【日本の解き方】50年後に人口1億人を目指す理由 公的年金や医療に問題 (1/2ページ)

2014.05.20

 政府の有識者会議が、「50年後に人口1億人を維持する」という数値目標を掲げた。人口を維持できないと、どのような問題が生じるのだろうか。

 人口の構造や数の変化と経済を結びつける考え方は、古くからある。有名なのが米国の株価アナリスト、ハリー・デントの「支出の波」(Spending Wave)だ。デントは人口動態だけで説明するという素人にわかりやすい見方を提供した。

 しかし、伝統的な経済学者はそうした見方には消極的である。というのは、需要面の一部しかみていないからだ。もちろん、個別問題で人口動態が重要なカギを握る場合には考慮するが、マクロ経済では特定分野を除き人口動態はそれほど重要な要素ではない。

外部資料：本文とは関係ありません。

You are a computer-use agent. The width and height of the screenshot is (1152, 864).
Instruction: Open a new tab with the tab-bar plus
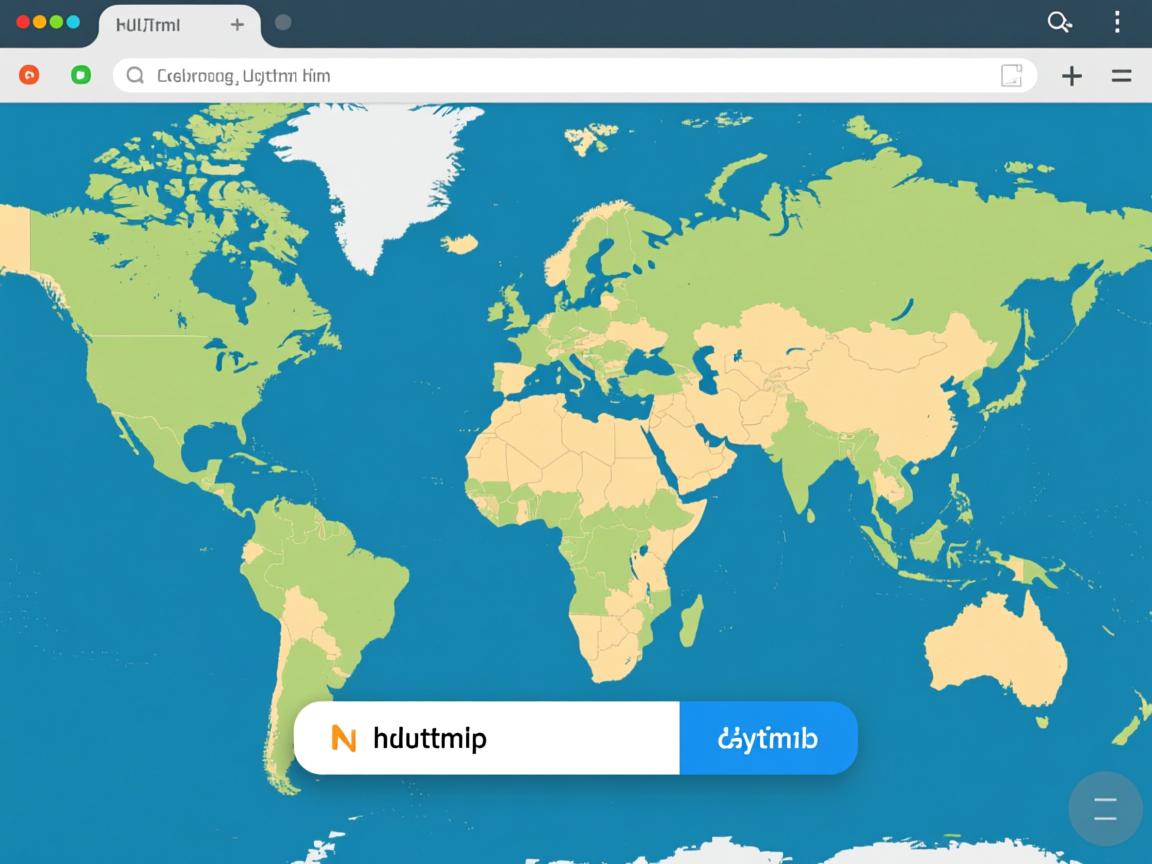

 一時期、「デフレは人口減少が原因」という説もあったが、経済学的にはデフレは貨幣現象であり、人口は関係ない。実際に人口の減少傾向は現在も変わっていないが、日銀の黒田東彦(はるひこ)体制での金融緩和でデフレを脱却しつつあることからもわかる。

 人口減少で問題になってくるのは、公的年金制度である。公的年金はかなりの部分が賦課方式で運営されており、若年人口が老齢人口に比べて相対的に少なくなると、年金財政運営が困難になるからだ。年金以外にも、医療、介護等社会保障では人口減少になると問題が出てくる。

 人口減少によって国内市場が縮小することが問題という人もいるが、人口の少ない国でも高い一人当たりGDPを維持している国もあるので、さほど関係はない。むしろ、人口減少で都市における土地・住宅の過密問題は解消される。同様に混雑問題もなくなる。環境問題にも人口減少は有効だ。